Operation of an airplane outside the approved CG limits will result in control difficulty. The primary concern in balancing an aircraft is the fore and aft location of the CG along the longitudinal axis. If the CG is displaced too far forward on the longitudinal axis, a nose-heavy condition will result which can cause problems in controlling and raising the nose, especially in takeoff and landing. During landing, one of the most critical phases of flight, exceeding the forward CG limit often results in decreased performance, higher stalling speeds, and higher control forces. In extreme cases, a CG location beyond the forward limit may result in nose heaviness, making it difficult or impossible to flare for landing.
Limits for the location of the CG are established and published by the manufacturer and are often established at a location that is determined by the landing characteristics of an airplane. Manufacturers place the forward CG limit as far rearward as possible to aid pilots in avoiding damage when landing and to assure that sufficient elevator/control deflection is available at minimum airspeed. The actual location of the CG can be altered by many factors controlled by the pilot. Placement of baggage and cargo items, etc. determines the CG location; for the accident flight, the pilot could have added ballast in the baggage compartment to obtain a favorable balance. However, no evidence of added ballast was discovered despite the charts and graphs provided in the POH to enable pilots to make weight and balance computations.

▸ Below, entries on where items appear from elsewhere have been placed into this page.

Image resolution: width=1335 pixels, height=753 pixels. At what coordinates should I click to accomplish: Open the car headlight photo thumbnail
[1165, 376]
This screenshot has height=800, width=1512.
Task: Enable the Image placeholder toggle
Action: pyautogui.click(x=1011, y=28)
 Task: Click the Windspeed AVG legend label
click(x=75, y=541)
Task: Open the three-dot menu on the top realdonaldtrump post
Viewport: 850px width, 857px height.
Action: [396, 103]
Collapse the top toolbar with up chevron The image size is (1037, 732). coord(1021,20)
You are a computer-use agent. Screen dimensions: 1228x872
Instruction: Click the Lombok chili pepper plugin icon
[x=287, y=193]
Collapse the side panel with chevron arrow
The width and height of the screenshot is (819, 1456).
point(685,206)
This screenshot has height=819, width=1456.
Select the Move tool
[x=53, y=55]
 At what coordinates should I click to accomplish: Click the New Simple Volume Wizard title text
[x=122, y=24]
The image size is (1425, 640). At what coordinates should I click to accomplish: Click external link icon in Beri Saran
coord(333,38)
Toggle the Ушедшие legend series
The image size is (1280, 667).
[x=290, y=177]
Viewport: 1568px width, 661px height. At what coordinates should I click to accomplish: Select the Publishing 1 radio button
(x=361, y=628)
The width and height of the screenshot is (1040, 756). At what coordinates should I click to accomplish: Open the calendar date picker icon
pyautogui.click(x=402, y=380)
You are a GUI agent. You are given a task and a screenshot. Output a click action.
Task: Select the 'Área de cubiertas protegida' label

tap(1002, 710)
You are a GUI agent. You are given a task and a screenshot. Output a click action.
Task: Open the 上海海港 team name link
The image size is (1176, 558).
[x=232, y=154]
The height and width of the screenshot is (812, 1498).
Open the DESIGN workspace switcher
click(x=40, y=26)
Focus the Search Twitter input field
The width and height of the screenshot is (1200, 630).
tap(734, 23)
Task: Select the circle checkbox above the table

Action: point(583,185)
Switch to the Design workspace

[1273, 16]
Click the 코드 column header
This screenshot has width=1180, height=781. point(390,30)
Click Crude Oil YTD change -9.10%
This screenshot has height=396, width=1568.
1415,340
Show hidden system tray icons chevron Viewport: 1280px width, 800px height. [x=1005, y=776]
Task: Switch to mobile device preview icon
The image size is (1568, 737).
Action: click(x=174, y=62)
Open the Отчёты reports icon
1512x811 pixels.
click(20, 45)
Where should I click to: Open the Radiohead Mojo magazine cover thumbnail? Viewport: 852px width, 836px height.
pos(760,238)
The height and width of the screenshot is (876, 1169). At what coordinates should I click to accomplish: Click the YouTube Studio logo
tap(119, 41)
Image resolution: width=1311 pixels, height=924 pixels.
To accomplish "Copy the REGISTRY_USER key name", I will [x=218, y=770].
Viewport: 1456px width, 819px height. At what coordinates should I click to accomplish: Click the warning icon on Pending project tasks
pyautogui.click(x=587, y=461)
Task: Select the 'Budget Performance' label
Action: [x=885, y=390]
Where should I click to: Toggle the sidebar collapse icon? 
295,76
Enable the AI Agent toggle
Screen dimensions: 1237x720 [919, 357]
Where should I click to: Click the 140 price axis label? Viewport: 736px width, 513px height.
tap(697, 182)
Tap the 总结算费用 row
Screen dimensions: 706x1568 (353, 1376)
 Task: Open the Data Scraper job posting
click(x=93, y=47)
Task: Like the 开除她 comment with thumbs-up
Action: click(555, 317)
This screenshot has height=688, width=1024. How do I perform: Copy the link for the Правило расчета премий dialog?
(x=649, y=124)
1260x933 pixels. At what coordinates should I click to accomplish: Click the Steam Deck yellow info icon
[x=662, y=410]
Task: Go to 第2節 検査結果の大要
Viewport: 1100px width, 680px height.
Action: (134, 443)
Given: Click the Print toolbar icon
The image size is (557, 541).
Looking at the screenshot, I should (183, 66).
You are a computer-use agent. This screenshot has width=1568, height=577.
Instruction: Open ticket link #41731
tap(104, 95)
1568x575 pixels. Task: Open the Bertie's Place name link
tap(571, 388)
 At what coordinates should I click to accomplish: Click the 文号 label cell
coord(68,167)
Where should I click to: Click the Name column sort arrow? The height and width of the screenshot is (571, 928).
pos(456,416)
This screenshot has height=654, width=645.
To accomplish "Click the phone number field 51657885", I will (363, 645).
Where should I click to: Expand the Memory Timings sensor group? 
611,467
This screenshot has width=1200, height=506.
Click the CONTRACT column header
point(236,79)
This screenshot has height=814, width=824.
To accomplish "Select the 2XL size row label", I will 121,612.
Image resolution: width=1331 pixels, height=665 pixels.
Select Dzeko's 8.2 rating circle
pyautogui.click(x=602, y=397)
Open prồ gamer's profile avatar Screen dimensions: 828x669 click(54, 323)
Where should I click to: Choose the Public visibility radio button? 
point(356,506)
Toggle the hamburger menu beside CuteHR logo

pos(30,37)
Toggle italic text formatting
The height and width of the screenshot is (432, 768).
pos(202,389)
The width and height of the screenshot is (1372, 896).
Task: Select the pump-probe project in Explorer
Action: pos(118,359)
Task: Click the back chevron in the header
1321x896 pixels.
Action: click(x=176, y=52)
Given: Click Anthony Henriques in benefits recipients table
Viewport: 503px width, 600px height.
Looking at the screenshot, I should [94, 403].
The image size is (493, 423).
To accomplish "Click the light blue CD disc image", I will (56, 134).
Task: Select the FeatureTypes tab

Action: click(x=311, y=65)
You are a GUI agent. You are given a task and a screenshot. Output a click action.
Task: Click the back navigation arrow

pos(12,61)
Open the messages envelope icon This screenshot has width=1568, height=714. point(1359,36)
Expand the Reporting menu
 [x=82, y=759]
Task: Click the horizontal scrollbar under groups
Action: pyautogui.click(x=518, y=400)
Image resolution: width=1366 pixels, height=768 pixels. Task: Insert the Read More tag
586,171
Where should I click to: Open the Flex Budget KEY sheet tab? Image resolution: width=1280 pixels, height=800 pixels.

The pilot’s failure to perform weight and balance calculations led to the airplane taking off outside its forward CG limit, which likely degraded the controllability of the airplane. The subsequent partial loss of power during the takeoff and climb and along with the higher-than-normal density altitude, likely reduced the airplane’s climb performance substantially. The pilot’s subsequent aggressive use of the flight controls to turn back to the airport ultimately resulted in the airplane exceeding its critical angle of attack and entering an aerodynamic stall at an altitude from which a safe recovery by the pilot was not possible.